Drug metabolism in liver disease

The liver is the most important site of drug metabolism and patients with liver disease might be expected to have a reduced capacity to metabolize drugs. The rates of elimination of extensively metabolized drugs such as the barbiturates, diazepam, tolbutamide, isoniazid, phenylbutazone, rifampicin, lignocaine, paracetamol, aminopyrine, antipyrine and pethidine have been measured in patients with liver disease (Nelson, 1964; Levi, Sherlock, and Walker, 1968; Held and von Olderhausen, 1971; Prescott, Wright, Roscoe, and Brown, 1971; Mawer, Miller, and Turnberg, 1972; Branch, Herbert, and Read, 1973; Klotz, Avant, Wilkinson, Hoyumpa, and Schenker, 1973; Prescott and Stevenson, 1973; Thomson, Melmon, Richardson, Cohn, Steinbrunn, Cudihee, and Rowland, 1973; Adjepon-Yamoah, Nimmo, and Prescott, 1974; Hepner and Vesell, 1974; Hvidberg, Andreasen, and Ranek, 1974; Klotz, McHorse, Wilkinson, and Schenker, 1974). The results of these studies are conflicting, however, and it seems that many patients with chronic liver disease can metabolize drugs at a normal rate. In keeping with these observations, Schoene, Fleischmann, Remmer, and Olderhausen (1972) found that cytochrome P-450-activity and the demethylation rates of aminopyrine and p-nitroanisole in liver biopsy specimens from patients with liver disease were not reduced unless the patient had severe hepatitis or cirrhosis.
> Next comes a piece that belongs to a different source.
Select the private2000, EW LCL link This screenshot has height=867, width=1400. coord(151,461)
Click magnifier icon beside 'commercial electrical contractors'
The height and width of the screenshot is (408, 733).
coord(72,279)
Cytochrome-c-reductase activity was not reduced at all even in the most seriously damaged livers. On the other hand, drugmetabolizing enzyme activity was reduced in liver biopsies from patients with primary and secondary hepatic tumours (Pelkonen, Karki, and Larmi, 1973). Plasma cholinesterase is produced in the liver and the reduced activity of this enzyme in patients with liver disease is presumably due to impaired synthesis. Abnormally slow hydrolysis of drugs such as acetylsalicylic acid and procaine has been described in such patients (Reidenberg, James, and Dring, 1972). In contrast to the variable results observed in man, acute and chronic liver damage induced in experimental animals by agents such as carbon tetrachloride results in predictable and significant depression of drug metabolism (Dingell and Heimberg, 1968; Vorne and Arvela, 1971).